INPUT FOR THIS TASK:
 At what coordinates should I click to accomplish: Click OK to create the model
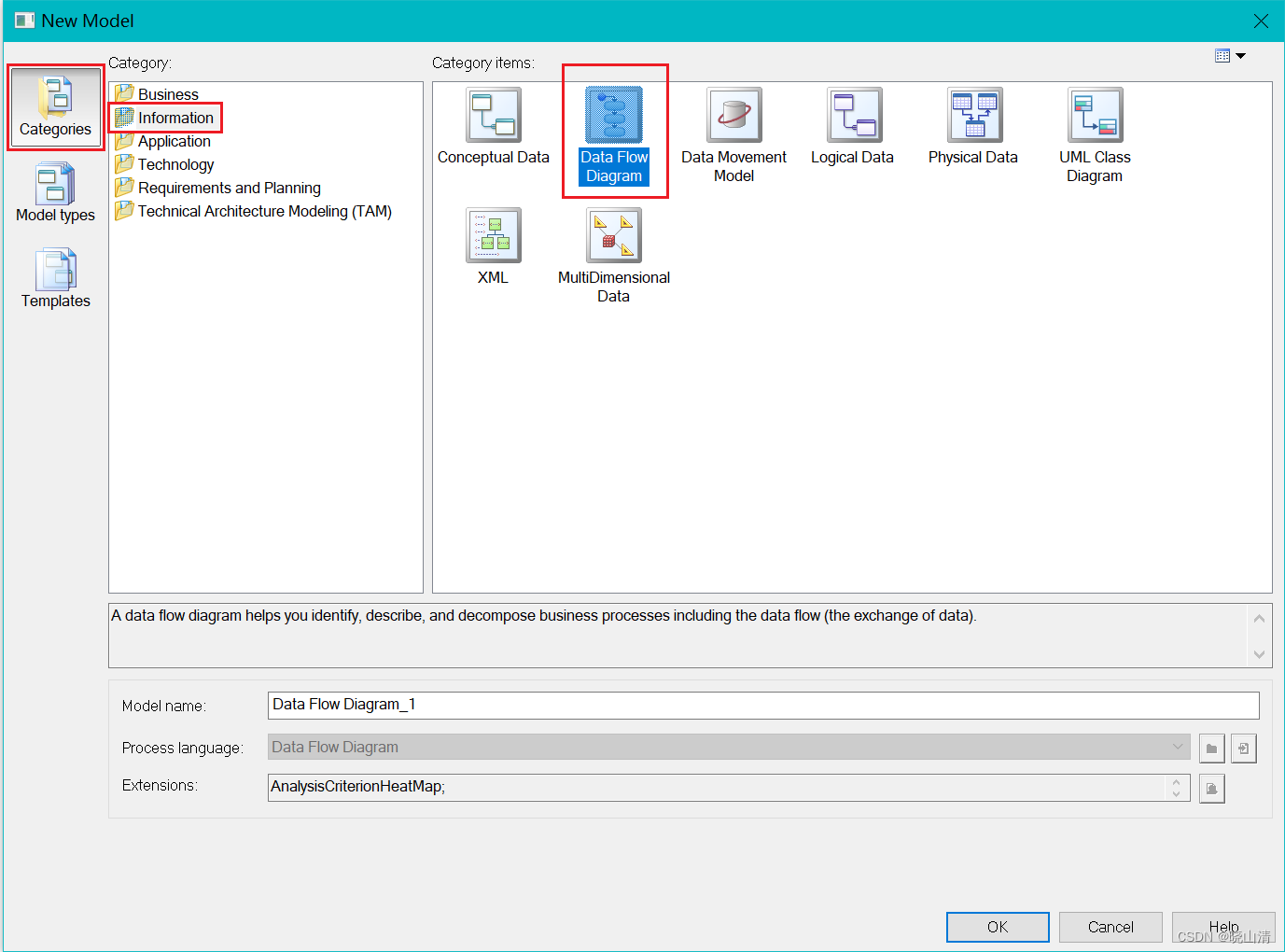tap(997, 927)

* * *

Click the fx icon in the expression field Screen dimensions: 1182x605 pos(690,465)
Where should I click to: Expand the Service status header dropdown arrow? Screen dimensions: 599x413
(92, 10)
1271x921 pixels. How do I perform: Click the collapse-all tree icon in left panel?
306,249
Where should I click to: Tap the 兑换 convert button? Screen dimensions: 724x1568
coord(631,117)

...

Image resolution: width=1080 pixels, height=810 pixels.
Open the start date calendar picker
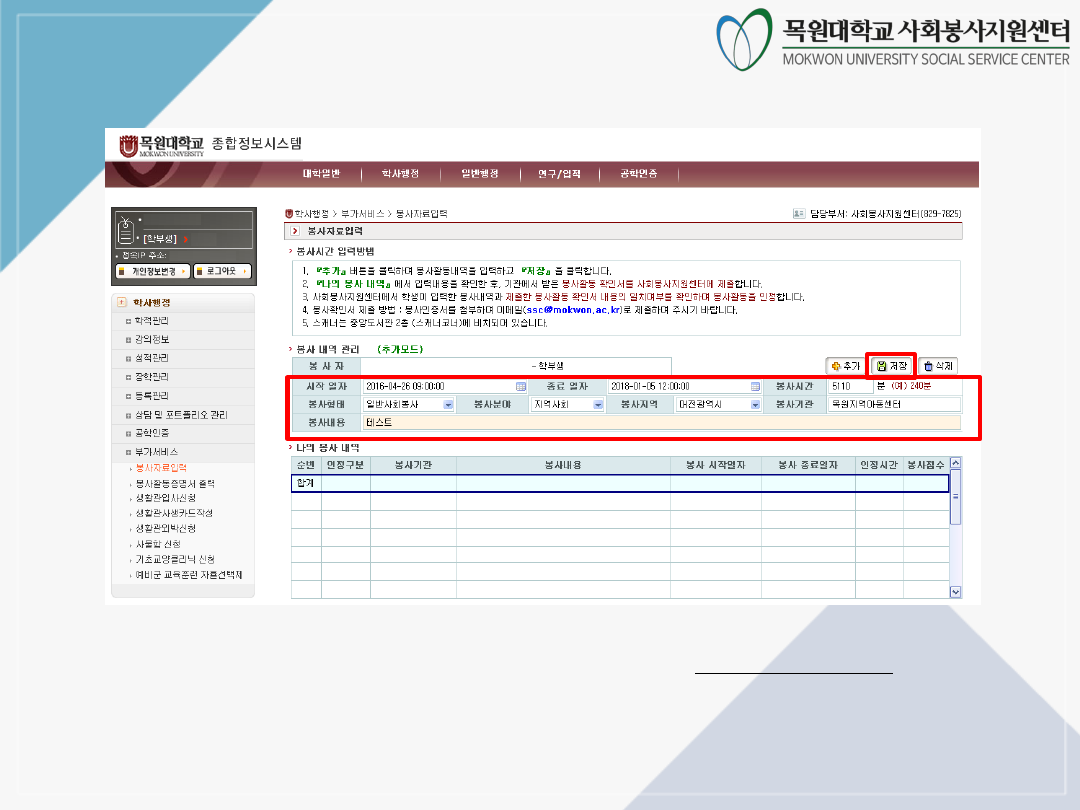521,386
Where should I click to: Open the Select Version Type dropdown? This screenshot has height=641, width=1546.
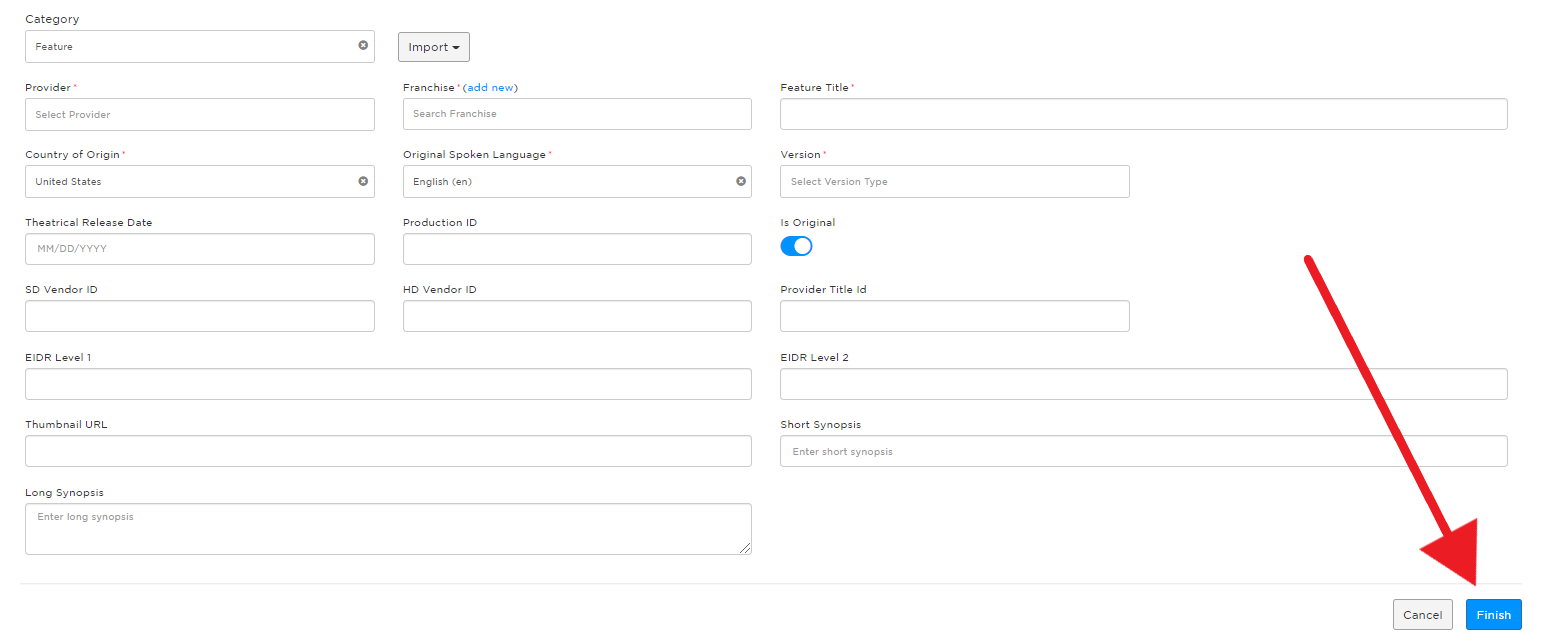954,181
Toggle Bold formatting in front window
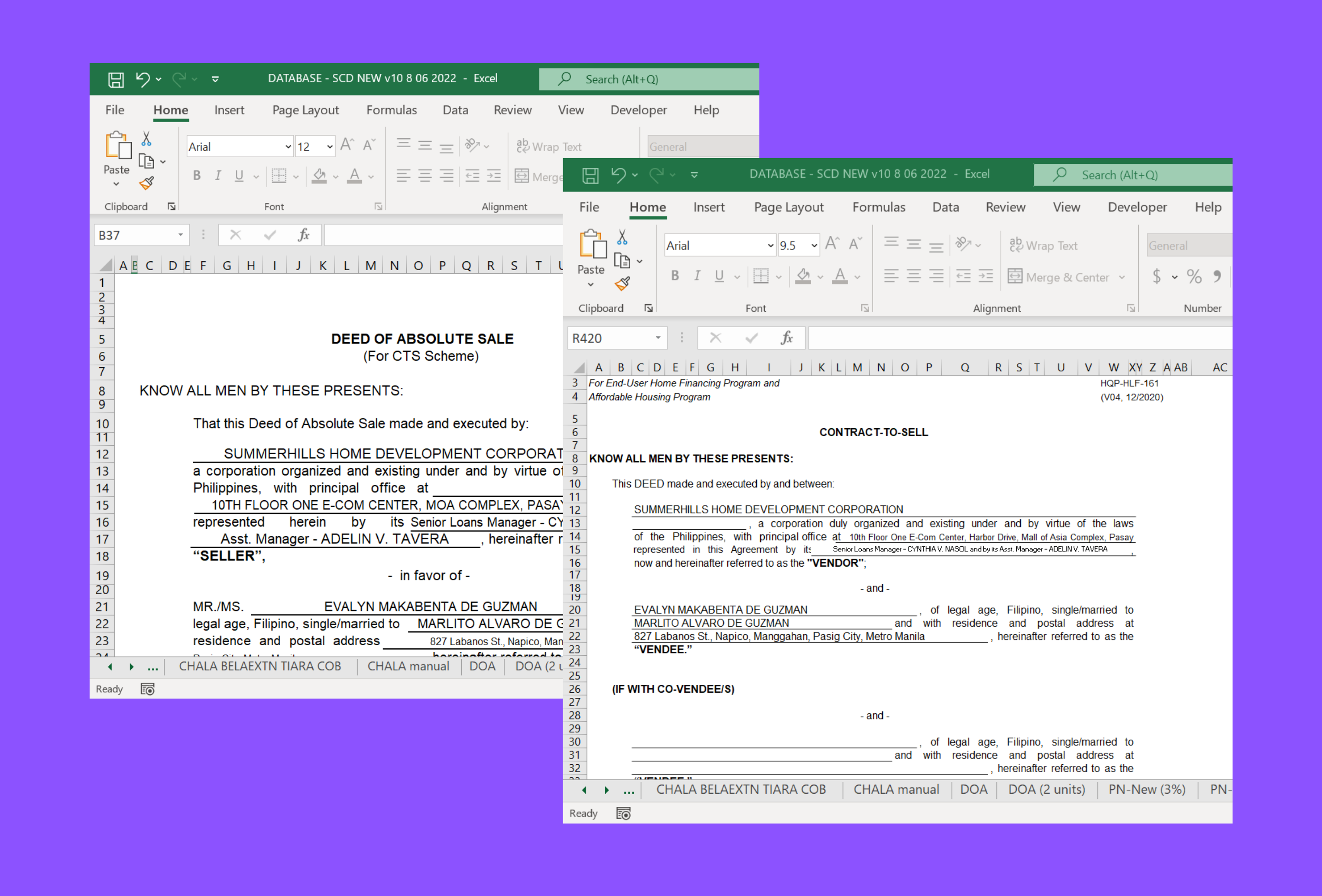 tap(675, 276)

SHORT TASK: Please repeat everything from the line containing "Where should I click to: Tap" down to the line containing "coord(631,117)", both included, with no other lines.

CORRECT ANSWER:
Where should I click to: Tap the 兑换 convert button? Screen dimensions: 724x1568
coord(631,117)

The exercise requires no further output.